#### What to work on:
Every line in the data below that includes "list" belongs in the answer, copied as it stands.

[[ Data records open ]]

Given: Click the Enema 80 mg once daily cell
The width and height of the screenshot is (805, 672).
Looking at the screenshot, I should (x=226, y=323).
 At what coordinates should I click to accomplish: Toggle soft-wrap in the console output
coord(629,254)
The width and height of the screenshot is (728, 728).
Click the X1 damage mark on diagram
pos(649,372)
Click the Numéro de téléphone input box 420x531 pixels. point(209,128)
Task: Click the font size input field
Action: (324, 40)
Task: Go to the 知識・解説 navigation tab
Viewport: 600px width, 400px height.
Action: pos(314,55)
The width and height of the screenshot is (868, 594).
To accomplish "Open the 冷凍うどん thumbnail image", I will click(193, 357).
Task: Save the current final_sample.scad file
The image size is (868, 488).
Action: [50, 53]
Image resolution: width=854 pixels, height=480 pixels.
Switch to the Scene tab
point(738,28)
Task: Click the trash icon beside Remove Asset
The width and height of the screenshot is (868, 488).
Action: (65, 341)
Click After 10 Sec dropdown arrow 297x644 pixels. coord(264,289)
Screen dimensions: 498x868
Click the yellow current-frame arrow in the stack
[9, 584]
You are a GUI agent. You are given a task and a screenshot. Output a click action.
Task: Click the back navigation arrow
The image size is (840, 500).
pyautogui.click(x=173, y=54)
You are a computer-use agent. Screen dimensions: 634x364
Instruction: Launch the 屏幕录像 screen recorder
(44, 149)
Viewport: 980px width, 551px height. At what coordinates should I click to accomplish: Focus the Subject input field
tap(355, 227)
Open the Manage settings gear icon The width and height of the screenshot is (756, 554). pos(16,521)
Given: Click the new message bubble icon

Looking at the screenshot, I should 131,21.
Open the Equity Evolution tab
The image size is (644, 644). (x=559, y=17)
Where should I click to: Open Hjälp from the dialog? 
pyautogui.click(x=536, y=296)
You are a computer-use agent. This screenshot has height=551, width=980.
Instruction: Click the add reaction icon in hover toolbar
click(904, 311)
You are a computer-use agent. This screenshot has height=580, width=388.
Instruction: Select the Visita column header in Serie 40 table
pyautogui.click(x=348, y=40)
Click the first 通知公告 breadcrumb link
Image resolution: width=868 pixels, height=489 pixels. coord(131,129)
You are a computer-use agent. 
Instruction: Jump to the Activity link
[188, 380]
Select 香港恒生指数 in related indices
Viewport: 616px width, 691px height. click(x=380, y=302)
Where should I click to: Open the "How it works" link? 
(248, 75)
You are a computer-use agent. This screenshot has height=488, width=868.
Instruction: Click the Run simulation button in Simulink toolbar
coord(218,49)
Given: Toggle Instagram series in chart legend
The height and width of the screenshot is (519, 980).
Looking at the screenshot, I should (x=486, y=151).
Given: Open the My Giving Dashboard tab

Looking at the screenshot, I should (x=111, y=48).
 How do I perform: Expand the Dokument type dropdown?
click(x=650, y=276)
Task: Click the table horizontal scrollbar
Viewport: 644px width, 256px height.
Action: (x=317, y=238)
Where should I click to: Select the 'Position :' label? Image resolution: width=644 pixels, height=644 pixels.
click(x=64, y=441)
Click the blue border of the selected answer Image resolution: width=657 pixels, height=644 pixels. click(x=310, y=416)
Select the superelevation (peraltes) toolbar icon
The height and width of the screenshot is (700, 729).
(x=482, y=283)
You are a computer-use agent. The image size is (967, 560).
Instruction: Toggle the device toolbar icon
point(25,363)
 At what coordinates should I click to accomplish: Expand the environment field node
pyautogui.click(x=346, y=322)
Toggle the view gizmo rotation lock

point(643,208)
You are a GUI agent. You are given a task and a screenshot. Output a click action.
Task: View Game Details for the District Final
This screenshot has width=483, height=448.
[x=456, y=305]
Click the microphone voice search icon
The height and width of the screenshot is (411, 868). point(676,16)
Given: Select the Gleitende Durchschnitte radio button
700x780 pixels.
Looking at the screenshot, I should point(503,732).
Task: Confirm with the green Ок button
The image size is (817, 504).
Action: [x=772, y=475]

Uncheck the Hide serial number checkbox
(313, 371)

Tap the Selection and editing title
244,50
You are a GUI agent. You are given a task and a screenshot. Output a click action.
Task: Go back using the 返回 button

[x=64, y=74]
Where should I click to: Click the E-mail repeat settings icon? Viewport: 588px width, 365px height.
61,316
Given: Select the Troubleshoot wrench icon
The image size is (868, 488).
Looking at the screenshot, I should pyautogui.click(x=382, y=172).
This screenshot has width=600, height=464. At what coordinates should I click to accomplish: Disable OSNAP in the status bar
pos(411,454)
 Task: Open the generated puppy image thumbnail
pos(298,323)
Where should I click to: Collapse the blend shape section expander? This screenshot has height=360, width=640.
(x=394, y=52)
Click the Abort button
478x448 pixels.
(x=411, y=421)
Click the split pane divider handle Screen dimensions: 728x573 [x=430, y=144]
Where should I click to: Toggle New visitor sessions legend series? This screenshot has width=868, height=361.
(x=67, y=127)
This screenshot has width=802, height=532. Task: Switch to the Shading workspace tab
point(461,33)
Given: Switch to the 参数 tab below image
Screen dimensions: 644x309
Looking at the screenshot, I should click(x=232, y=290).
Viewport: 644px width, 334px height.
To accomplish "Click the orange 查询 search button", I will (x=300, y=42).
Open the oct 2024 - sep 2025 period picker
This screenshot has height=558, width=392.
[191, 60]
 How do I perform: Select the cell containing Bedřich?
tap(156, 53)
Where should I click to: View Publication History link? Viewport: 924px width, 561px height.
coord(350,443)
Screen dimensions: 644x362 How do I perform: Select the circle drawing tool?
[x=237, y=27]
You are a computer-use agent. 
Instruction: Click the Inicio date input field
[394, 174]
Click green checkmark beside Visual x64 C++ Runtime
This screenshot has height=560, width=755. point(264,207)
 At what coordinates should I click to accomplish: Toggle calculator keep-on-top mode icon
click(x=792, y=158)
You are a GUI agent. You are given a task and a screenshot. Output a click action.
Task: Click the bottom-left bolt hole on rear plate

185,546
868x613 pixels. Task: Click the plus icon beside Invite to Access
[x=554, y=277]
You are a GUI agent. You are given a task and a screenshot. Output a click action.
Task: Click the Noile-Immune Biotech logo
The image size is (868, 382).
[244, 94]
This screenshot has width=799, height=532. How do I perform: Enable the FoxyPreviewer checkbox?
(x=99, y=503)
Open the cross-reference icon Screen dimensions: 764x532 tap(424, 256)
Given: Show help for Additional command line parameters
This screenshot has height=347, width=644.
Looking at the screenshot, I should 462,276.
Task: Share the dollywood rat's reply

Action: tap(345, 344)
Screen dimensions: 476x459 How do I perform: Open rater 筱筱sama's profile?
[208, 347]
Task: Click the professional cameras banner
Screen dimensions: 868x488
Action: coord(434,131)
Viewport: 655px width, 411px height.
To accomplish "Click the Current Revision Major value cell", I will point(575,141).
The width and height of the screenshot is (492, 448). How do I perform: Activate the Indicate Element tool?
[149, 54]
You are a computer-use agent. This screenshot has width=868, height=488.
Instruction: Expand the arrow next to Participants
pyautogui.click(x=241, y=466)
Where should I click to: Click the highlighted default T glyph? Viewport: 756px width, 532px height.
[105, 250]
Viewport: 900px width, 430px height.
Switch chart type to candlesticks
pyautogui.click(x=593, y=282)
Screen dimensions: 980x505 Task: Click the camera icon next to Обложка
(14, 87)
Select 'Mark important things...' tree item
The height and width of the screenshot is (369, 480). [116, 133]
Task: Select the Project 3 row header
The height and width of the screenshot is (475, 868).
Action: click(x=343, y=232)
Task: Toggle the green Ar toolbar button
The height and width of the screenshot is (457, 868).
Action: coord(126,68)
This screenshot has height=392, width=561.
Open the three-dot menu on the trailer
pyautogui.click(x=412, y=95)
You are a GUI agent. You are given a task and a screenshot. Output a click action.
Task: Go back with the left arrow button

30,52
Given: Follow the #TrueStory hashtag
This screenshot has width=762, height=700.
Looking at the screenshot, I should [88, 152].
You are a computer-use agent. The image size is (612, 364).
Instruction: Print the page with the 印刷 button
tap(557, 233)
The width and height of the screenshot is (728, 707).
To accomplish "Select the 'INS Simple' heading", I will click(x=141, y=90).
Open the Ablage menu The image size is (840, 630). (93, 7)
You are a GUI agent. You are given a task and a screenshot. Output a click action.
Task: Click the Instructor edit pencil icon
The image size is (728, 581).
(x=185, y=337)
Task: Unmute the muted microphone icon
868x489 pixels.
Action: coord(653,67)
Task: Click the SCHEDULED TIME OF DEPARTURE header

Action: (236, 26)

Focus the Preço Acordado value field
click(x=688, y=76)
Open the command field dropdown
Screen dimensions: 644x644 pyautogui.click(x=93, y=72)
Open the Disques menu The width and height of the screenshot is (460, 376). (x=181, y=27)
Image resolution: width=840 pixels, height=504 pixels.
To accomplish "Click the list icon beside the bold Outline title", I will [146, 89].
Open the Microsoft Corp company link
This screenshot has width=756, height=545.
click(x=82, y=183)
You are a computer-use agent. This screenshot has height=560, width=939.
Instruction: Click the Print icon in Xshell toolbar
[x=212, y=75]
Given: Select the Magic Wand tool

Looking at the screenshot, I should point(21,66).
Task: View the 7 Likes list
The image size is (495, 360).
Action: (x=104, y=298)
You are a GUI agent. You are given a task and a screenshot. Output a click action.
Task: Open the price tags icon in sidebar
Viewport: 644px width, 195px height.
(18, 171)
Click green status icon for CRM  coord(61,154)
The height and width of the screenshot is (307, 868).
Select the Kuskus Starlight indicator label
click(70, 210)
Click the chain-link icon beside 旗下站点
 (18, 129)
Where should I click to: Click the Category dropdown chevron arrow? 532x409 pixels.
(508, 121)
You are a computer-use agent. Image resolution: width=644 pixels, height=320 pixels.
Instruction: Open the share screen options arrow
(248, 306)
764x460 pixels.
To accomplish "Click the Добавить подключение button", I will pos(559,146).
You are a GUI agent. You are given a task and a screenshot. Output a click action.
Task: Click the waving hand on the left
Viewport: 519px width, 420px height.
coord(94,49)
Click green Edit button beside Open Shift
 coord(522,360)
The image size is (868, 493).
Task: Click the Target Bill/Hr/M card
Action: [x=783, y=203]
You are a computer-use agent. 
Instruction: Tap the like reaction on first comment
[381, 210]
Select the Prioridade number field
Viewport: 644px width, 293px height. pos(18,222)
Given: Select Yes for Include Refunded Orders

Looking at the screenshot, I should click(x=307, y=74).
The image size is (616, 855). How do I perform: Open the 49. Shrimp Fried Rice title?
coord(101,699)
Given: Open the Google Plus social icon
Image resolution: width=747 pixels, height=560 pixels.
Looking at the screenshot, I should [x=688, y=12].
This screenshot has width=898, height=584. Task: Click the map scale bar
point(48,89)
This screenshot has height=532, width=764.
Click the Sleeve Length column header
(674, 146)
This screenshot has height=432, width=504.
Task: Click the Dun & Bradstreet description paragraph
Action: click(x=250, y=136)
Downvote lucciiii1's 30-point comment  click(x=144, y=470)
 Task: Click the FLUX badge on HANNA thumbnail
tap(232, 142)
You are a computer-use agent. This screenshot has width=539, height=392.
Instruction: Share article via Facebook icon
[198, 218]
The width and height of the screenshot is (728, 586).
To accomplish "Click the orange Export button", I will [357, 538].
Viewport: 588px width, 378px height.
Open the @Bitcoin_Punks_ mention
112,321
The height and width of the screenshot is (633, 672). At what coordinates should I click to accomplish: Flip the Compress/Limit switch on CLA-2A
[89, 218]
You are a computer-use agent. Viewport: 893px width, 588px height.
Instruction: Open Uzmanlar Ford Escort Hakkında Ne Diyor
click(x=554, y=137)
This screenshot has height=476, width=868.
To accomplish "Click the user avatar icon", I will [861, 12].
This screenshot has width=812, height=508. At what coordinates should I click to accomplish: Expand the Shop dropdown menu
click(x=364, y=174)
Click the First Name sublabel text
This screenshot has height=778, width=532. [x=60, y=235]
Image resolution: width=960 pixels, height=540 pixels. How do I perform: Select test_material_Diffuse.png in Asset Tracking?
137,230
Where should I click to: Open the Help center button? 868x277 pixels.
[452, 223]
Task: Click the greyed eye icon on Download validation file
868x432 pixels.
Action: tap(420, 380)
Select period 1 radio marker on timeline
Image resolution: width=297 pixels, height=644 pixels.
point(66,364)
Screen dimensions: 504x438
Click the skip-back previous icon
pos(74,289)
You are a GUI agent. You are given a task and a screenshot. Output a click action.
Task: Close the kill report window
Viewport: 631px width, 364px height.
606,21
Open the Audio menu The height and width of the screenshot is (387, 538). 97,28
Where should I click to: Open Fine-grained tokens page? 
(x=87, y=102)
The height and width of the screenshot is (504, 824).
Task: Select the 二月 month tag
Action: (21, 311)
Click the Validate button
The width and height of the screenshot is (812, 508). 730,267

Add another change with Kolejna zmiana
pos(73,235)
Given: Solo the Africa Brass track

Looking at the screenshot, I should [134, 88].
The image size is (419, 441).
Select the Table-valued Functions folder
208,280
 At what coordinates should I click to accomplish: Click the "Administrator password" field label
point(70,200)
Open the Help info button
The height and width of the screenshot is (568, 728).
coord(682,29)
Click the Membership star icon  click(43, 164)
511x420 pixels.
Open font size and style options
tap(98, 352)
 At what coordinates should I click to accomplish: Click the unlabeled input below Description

[[ Data records closed ]]

#### Response to the task:
To accomplish "Click the list icon beside the bold Outline title", I will [146, 89].
Task: View the 7 Likes list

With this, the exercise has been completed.